_PROBLEM STATEMENT_.
Among the entries below, extract exactly the lines that run from the one with "電話リレーサービス（手話リンク）のご利用について (203, 2472)" through the one with "Services (51, 23)", both ends included.

=== EXERCISE MATERIAL ===

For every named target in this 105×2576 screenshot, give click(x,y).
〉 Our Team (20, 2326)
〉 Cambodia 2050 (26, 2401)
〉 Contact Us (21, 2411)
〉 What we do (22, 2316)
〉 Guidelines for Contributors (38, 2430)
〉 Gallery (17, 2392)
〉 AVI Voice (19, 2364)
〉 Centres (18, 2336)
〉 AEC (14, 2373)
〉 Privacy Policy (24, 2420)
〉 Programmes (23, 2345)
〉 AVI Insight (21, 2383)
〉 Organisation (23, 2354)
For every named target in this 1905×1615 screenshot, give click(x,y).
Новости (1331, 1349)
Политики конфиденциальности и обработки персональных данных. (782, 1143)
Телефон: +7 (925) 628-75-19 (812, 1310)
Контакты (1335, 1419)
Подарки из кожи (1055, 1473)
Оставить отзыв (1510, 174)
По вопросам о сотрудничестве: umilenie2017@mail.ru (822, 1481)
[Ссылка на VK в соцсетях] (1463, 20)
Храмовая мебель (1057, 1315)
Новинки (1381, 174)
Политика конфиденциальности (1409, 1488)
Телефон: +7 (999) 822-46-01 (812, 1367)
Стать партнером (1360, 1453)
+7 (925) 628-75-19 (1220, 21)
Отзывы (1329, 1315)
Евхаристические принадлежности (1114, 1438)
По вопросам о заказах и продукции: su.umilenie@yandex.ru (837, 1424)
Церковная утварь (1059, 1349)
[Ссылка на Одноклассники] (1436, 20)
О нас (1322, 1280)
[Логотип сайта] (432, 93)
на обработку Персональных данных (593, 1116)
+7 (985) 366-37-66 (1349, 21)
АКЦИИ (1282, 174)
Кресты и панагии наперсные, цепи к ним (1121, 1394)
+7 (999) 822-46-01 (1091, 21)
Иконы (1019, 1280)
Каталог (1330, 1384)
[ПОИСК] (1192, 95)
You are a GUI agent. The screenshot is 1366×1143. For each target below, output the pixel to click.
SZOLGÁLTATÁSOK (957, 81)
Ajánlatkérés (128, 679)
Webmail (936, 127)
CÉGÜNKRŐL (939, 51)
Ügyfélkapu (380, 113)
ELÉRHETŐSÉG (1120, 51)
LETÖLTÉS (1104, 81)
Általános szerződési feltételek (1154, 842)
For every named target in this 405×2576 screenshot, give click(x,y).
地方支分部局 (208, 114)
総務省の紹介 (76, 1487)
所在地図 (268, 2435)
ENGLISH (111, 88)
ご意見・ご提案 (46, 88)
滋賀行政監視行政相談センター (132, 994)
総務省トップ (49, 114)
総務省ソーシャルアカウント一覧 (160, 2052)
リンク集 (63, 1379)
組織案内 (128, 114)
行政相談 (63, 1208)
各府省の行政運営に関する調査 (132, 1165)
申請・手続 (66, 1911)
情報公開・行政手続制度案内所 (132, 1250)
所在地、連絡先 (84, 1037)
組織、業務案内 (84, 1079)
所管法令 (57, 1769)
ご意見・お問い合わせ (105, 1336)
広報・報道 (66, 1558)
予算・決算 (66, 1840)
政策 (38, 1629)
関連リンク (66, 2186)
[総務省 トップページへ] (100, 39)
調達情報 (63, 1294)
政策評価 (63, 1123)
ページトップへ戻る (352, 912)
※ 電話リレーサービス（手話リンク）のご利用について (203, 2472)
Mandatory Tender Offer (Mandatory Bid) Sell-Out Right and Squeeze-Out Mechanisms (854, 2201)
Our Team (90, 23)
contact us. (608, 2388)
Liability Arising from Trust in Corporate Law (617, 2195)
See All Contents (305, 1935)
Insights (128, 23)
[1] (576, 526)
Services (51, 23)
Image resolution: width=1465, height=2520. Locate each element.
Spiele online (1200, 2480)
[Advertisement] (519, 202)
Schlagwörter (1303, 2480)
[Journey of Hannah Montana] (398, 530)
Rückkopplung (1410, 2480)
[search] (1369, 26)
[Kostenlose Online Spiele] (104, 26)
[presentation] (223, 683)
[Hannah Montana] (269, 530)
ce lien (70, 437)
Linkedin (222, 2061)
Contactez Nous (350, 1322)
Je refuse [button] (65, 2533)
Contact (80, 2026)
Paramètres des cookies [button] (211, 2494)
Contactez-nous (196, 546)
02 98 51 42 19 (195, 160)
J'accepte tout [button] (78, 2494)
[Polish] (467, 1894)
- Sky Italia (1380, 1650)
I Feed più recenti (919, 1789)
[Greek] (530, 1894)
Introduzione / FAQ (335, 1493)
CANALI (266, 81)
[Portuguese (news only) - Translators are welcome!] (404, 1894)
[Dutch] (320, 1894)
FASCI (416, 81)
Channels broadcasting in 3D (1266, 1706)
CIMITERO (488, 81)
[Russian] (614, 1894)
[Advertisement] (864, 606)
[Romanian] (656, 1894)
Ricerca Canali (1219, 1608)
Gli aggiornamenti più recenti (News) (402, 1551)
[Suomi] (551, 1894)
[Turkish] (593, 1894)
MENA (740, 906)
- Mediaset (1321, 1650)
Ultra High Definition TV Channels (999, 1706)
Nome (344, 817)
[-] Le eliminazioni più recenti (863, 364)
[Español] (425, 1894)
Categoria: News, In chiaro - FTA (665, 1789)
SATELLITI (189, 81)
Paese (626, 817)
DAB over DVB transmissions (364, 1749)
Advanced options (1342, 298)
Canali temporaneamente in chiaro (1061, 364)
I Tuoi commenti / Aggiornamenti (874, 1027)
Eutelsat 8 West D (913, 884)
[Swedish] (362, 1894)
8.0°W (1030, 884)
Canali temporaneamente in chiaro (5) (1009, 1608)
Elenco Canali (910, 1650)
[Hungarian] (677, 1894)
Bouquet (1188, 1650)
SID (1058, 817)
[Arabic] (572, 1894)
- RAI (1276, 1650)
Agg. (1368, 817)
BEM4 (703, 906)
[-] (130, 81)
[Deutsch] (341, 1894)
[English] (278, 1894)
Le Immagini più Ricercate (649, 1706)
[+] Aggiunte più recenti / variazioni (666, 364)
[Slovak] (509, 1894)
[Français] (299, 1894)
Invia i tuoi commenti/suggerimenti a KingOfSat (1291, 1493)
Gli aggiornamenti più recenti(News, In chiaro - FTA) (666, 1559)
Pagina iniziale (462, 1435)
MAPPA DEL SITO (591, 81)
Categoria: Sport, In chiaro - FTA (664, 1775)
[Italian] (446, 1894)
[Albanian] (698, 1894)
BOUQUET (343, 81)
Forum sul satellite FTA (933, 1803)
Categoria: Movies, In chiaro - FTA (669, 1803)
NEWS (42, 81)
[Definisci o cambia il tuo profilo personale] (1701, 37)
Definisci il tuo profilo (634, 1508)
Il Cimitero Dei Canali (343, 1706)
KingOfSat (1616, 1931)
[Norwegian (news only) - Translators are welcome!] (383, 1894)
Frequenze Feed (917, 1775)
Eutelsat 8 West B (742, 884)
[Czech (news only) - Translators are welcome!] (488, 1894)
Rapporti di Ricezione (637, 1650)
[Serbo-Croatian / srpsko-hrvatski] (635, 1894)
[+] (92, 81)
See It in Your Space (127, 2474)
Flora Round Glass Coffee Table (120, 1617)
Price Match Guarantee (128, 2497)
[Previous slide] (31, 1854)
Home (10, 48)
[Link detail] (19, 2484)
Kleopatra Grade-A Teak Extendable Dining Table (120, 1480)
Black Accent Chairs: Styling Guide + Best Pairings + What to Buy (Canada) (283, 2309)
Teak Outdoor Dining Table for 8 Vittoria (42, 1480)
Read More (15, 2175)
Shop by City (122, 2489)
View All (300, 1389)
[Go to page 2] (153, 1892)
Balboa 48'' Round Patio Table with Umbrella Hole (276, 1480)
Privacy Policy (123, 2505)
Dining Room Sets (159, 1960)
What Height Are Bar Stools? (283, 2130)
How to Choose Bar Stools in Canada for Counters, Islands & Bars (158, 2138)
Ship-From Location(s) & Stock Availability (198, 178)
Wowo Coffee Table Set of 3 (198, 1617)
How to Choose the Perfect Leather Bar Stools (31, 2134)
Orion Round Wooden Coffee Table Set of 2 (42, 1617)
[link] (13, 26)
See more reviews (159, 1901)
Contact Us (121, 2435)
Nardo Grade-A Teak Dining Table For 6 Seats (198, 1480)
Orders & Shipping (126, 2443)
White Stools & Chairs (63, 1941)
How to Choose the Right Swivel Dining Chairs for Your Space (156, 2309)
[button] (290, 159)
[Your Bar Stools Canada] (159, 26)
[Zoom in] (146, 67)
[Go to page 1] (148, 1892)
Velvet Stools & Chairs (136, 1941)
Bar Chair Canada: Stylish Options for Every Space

===

_ANSWER TO THE PROBLEM_.
※ 電話リレーサービス（手話リンク）のご利用について (203, 2472)
Mandatory Tender Offer (Mandatory Bid) Sell-Out Right and Squeeze-Out Mechanisms (854, 2201)
Our Team (90, 23)
contact us. (608, 2388)
Liability Arising from Trust in Corporate Law (617, 2195)
See All Contents (305, 1935)
Insights (128, 23)
[1] (576, 526)
Services (51, 23)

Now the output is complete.